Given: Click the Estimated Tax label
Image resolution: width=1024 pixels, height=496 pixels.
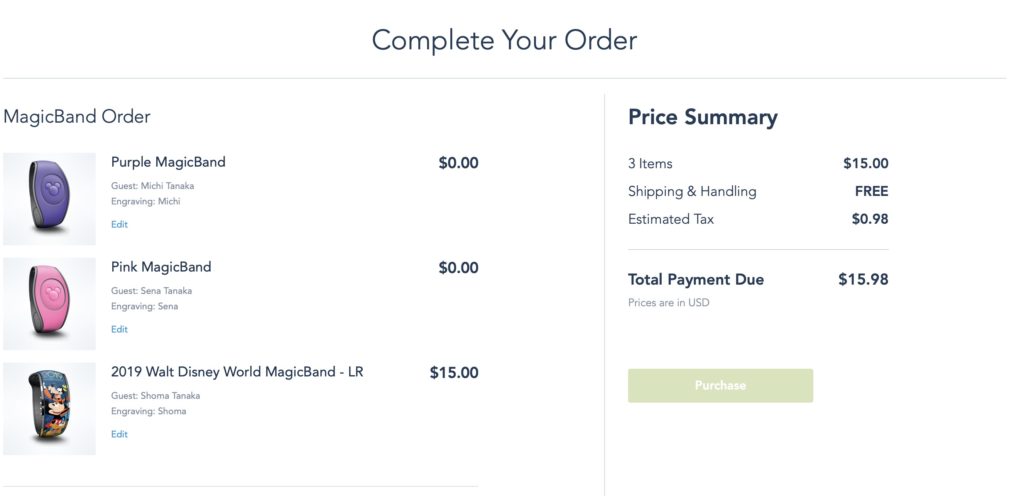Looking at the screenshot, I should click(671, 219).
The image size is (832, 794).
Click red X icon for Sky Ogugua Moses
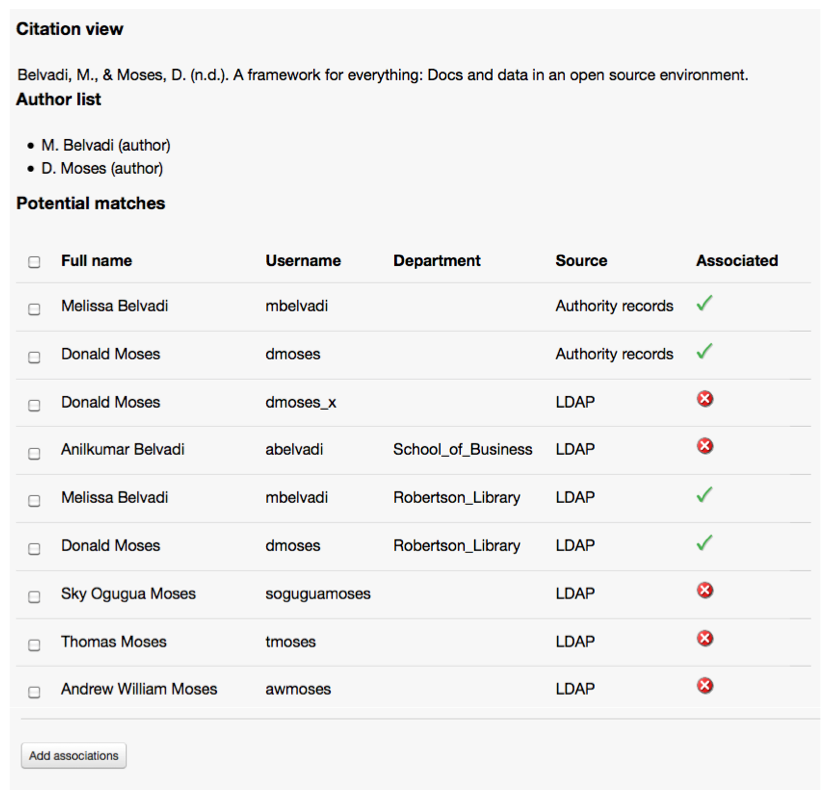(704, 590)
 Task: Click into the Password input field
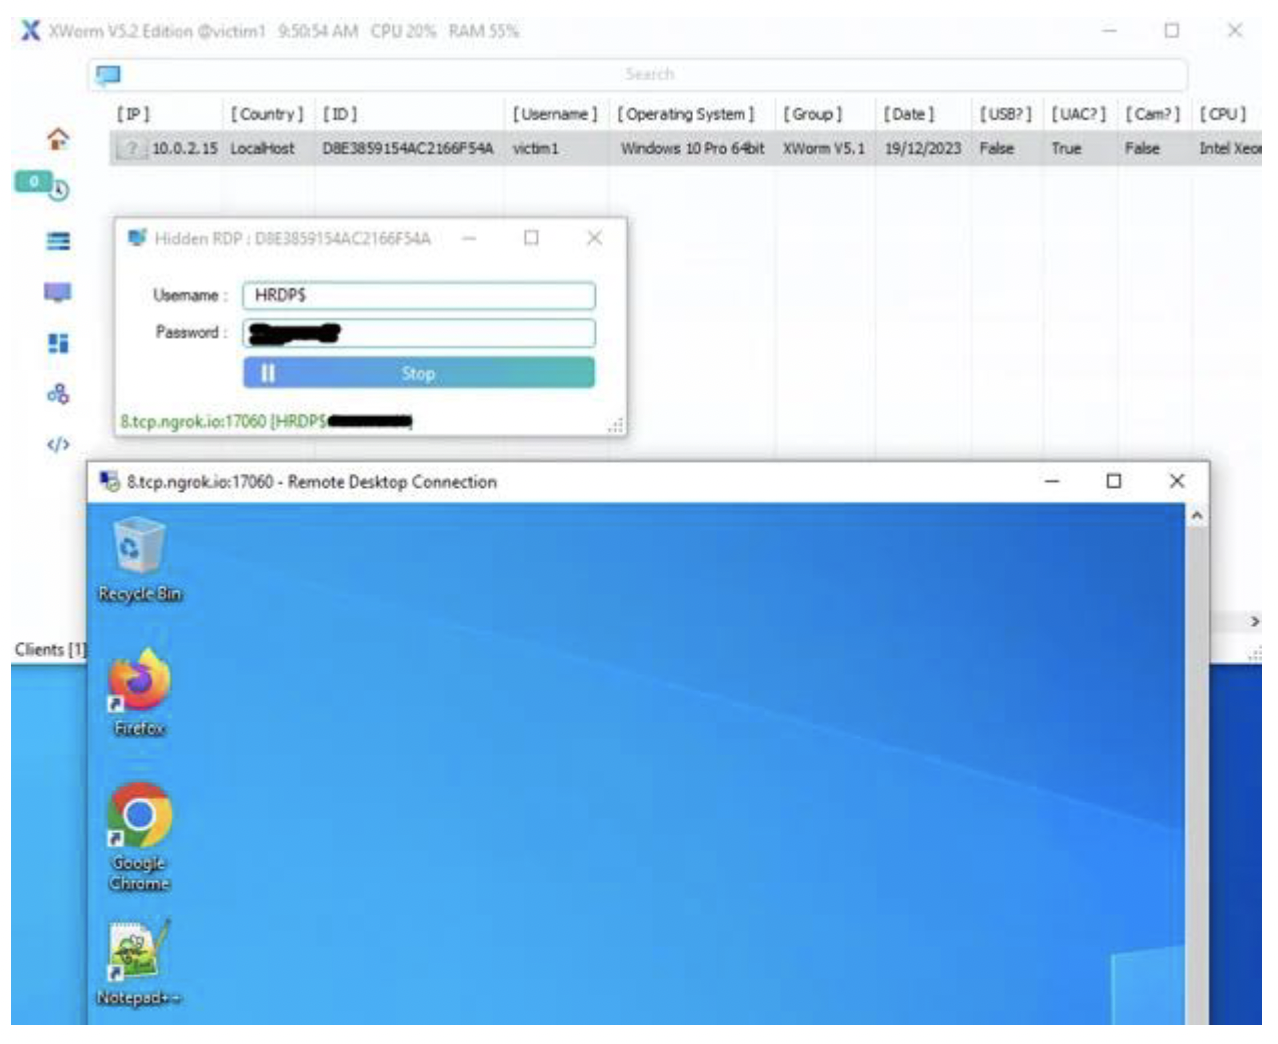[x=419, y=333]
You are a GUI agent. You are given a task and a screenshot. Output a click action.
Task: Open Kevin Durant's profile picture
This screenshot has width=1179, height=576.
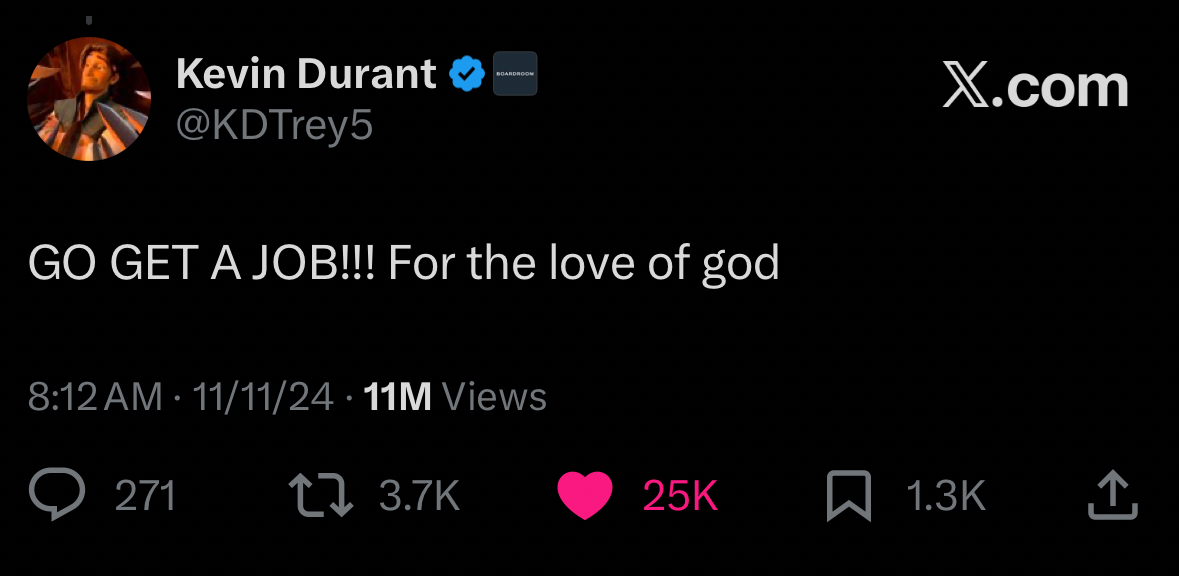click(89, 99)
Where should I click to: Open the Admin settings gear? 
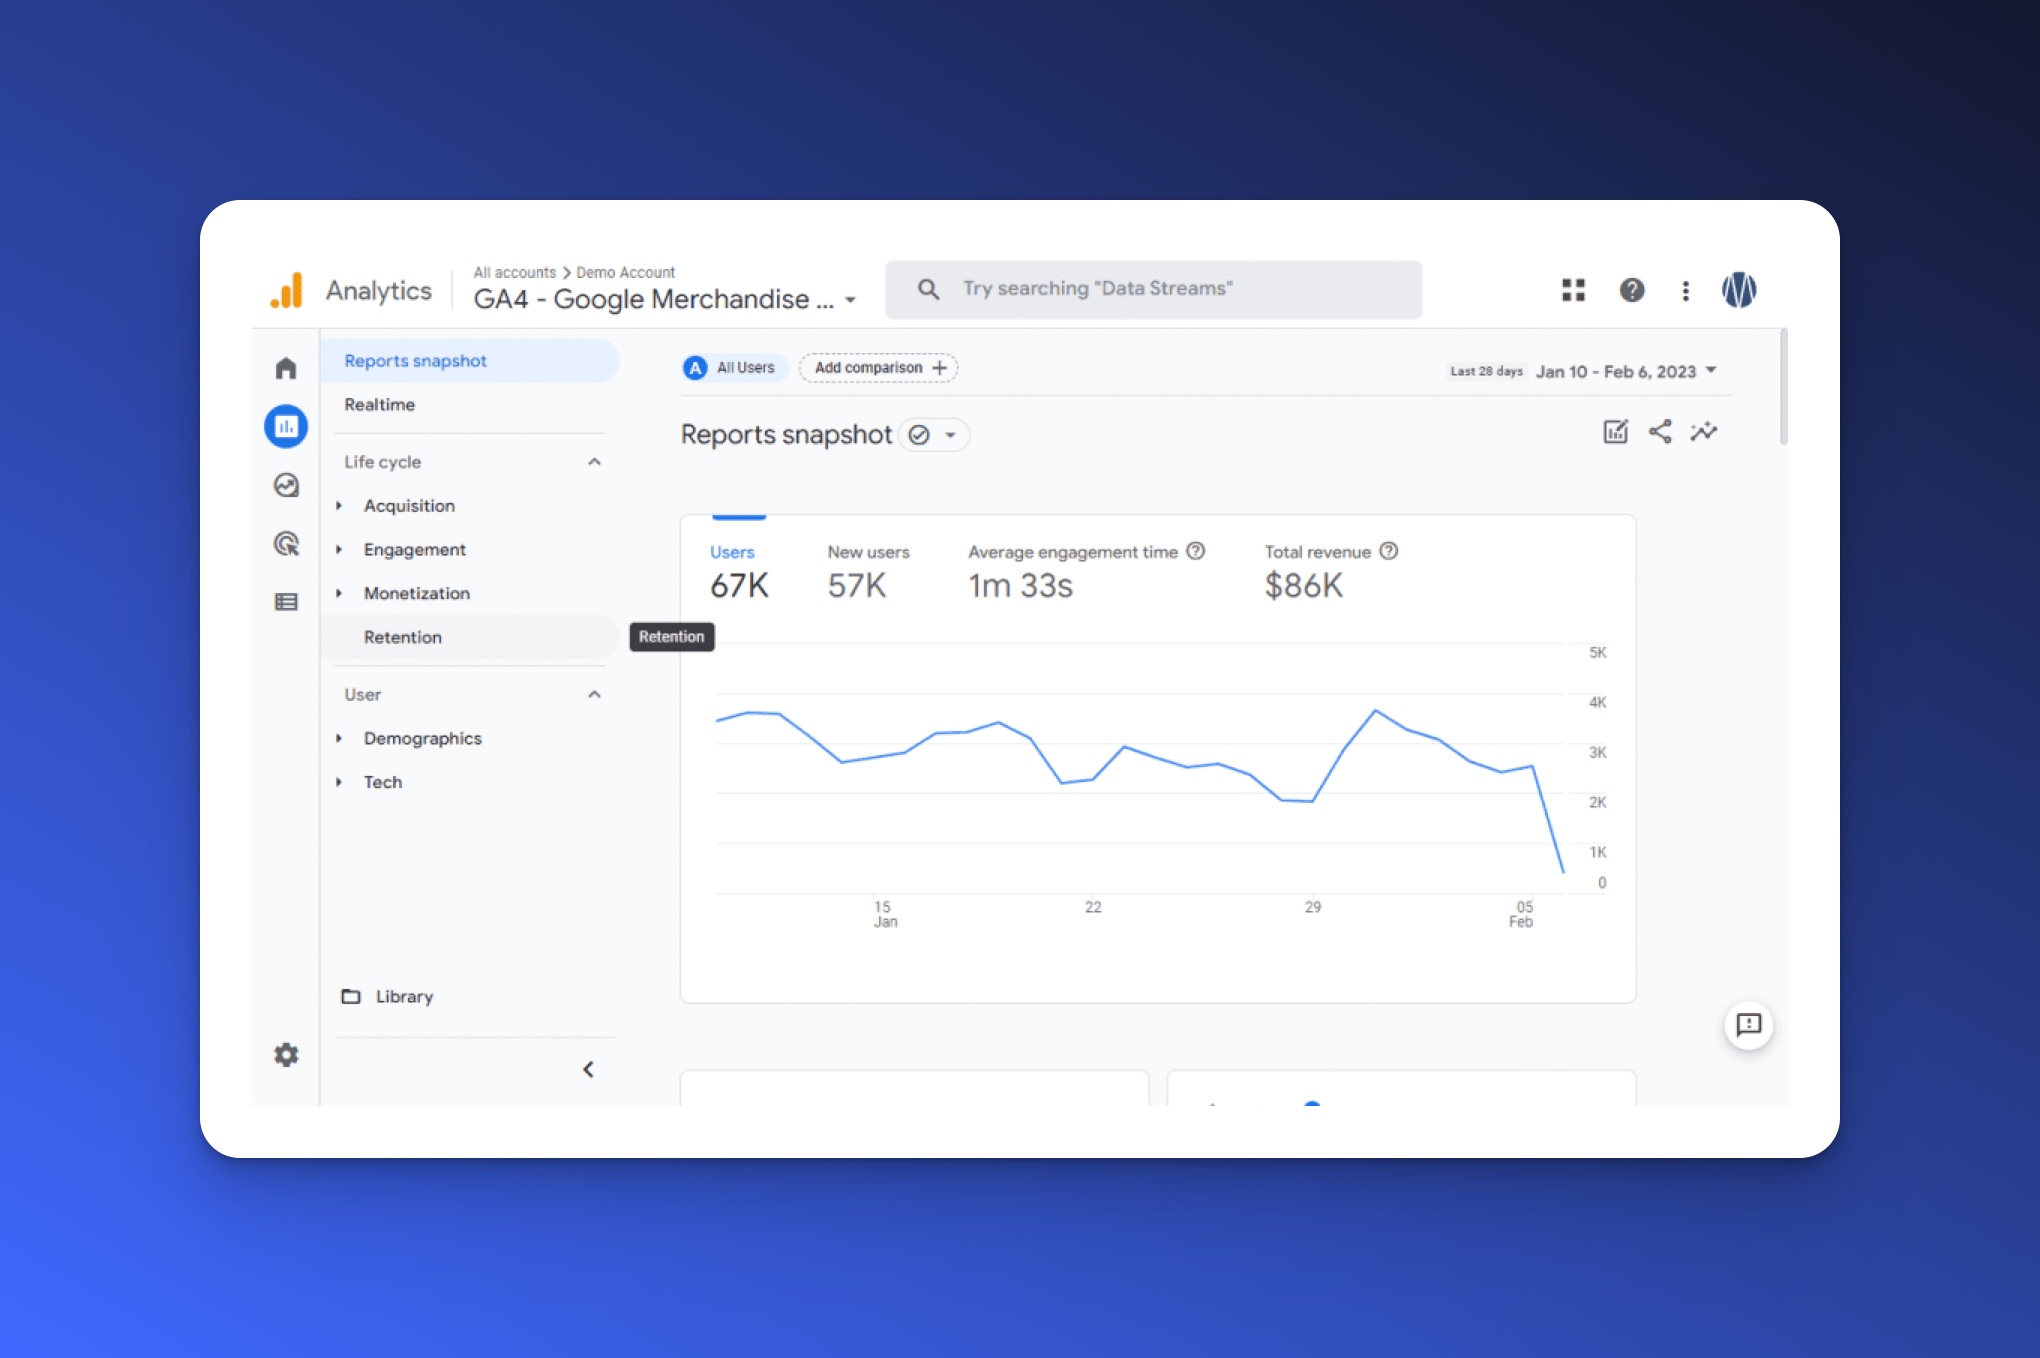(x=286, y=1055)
***
Uit te voeren
Schrijf de items letterlijk over vanaf de regel met "You are a GUI" tot en met het einde van de items. Laat de afbeeldingen weg.

Antwoord bij oefening
You are a GUI agent. You are given a task and a screenshot. Output a click action.
Task: Open Kevin Durant's profile picture
This screenshot has width=1179, height=576.
click(89, 99)
Where should I click to: Open the Admin settings gear? 
(x=286, y=1055)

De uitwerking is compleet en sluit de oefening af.